表の数字の単位は百万円。▲は減

表の数字の単位は百万円。▲は減

 ワコールホールディングス(HD)は30日、2021年3月期連結業績予想(米国会計基準)について、7月に公表した税引前損益を37億円の赤字から3億円の黒字(前期比93・1%減)に上方修正した。新型コロナウイルスの影響で上期の下着販売が大きく落ち込んだものの、収益が見通しより上振れ、一転黒字となる見込み。

 売上高は従来予想から20億円引き下げて1560億円(前期比16・5%減)に下方修正した。

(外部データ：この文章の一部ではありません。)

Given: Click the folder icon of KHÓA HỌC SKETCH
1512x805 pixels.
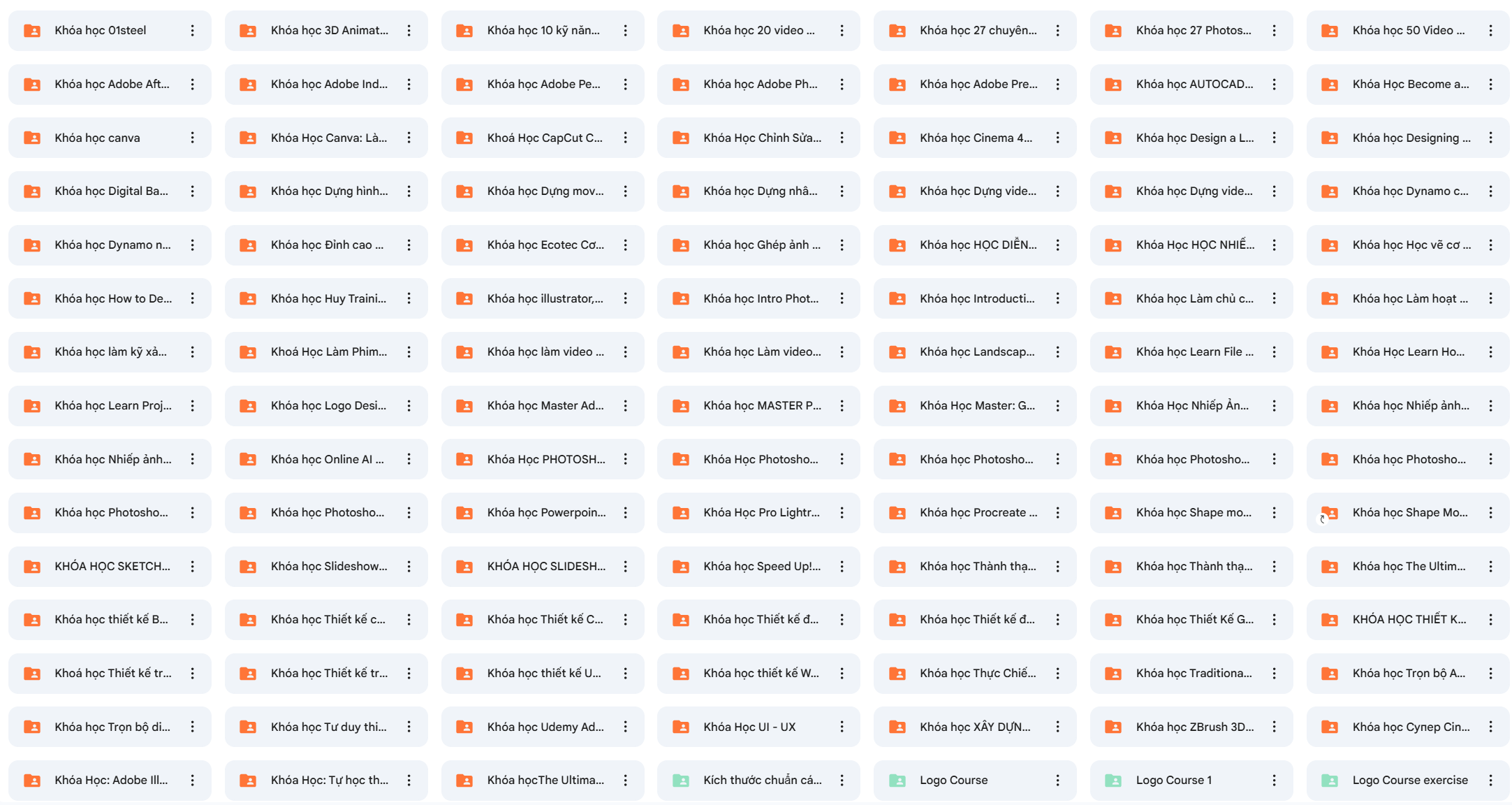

コロナの感染が拡大した4~6月期の店舗休業や、その後の来店客数減少による下着販売の低迷が響く。インターネット通販は伸長しているが、対面販売は苦戦が続く見通し。

 一方、純損益は32億円引き上げ、赤字幅は37億円から5億円(前期は34億円の黒字)に縮小する見通し。経費削減や休業補償など各国の支援策の活用で利益が押し上げられる。

 同日発表の20年9月中間連結決算は、売上高731億円(前年同期比27・9%減)、税引前利益36億円(61・4%減)、純利益は17億円(73・3%減)だった。子会社ピーチ・ジョンの下着通販の増益もあり、黒字を確保した。

 大阪市内で記者会見した安原弘展社長は「中国は回復しているが、店頭販売が一定水準以上に戻らず、慎重に業績を見立てた」と述べた。